Something else had been found in the wreckage.
Human remains.
Claudia wanted to go shopping.
‘I need some good old retail therapy with my sister and nephew.’
They had rested since Sam had gone to work, and now they knew as much and as little as the rest of the local population; namely that the explosion had occurred on a single boat, and so, because these things were known to happen accidentally now and then, it was unsettling, but so long as no one was hurt, life could perfectly easily go on.
And Grace and Sam did happen to have a glitzy mall practically on their doorstep, and suddenly an hour or two spent browsing through Neiman Marcus and Saks, and window ogling Jimmy Choos and Tiffany jewels seemed just what Claudia needed.
‘We can pop Joshua in his stroller and walk,’ she said.
‘It’ll be much too hot for that by the time we’re ready to come back,’ Grace said.
The doorbell rang.
‘Expecting anyone?’ Claudia asked.
Grace shook her head and went to o
pen the door, Woody glued to her heels, his sharp barking resonating in her head.
‘Don’t open it,’ Claudia said.
Too late.
‘Yes?’ Grace said to the man on the doorstep.
He was young, mid-twenties, with brown hair, a thin, weak mouth and beady light brown eyes.
‘I don’t believe this,’ Claudia said from the hallway.
‘I’m Jerome Cooper,’ he said to Grace. ‘Your stepbrother.’

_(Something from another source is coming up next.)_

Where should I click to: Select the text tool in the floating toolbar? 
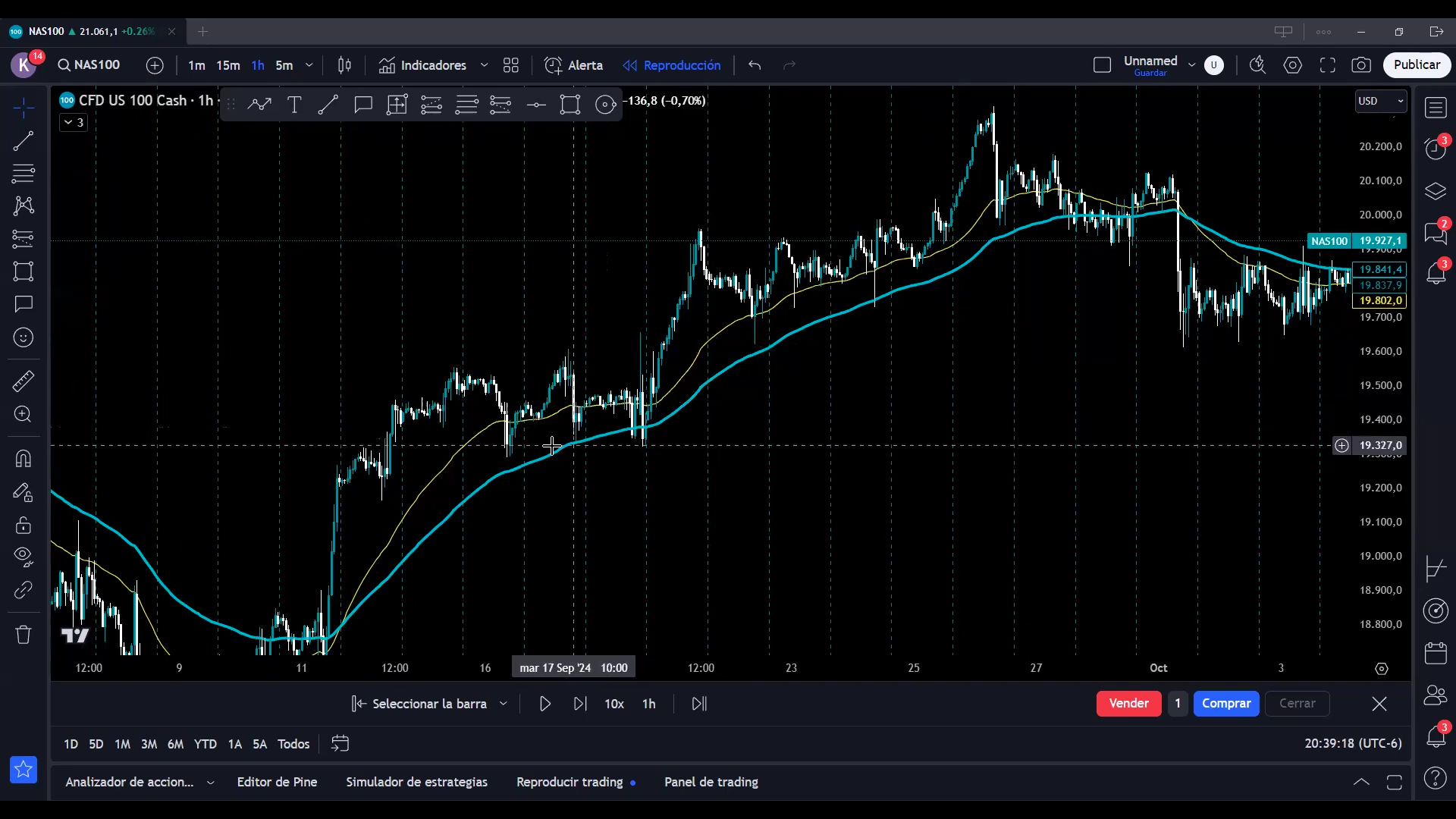294,105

‘What the hell do you want?’ Claudia came up close behind her sister.
Woody stopped barking and growled.
‘I don’t like dogs,’ said Jerome Cooper.
‘I do,’ said Grace.
‘Aren’t you going to invite me in?’ her stepbrother asked.

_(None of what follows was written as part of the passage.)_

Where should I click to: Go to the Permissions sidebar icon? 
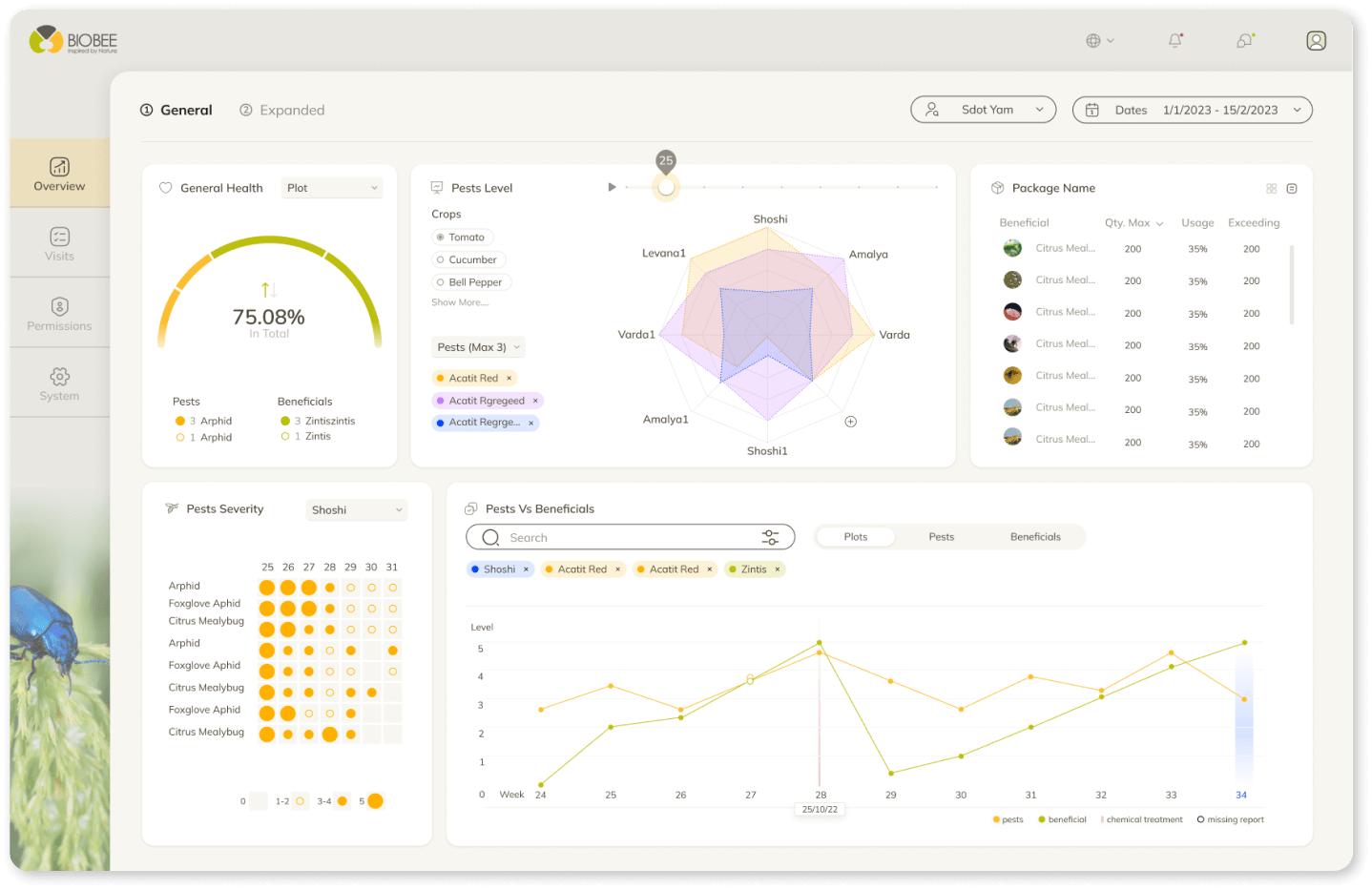click(x=59, y=314)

Grace didn’t budge. ‘What can I do for you, Jerome?’
‘Shut the door, Grace,’ Claudia said.
‘You don’t want to shut the door on family,’ Jerome said.
‘You’re not family,’ Claudia said, still right behind Grace.
‘Claudia, go and call Sam,’ Grace told her.
‘Just shut the door,’ Claudia said.
‘Go ahead,’ Jerome Cooper said peaceably. ‘I won’t push my way in.’ When he smiled, his mouth stretched and became even thinner, but the eyes stayed sharp. ‘But I won’t go away either.’
‘Claudia, make that call,’ Grace said. ‘Now.’
She shut the door.
Sam had gunned his Saab all the way up Collins, but there was no sign of Cooper by the time he reached the West Island.
A patrol car could have reached them five times over, but Grace had insisted that she wanted no official police involvement because they were in no danger, Cooper had made no threats, and patrol officers would mean reports, which neither she nor Claudia wanted.
‘He just said he wouldn’t go away,’ Grace said now.
‘But he did go,’ Claudia said.
‘Seems that way,’ Sam agreed.
He had made several circuits of the small Bay Harbor Island community, but short of checking every garage and back yard and, to be certain, every room of every house in the district, he knew better than to feel wholly confident that the creep really had departed.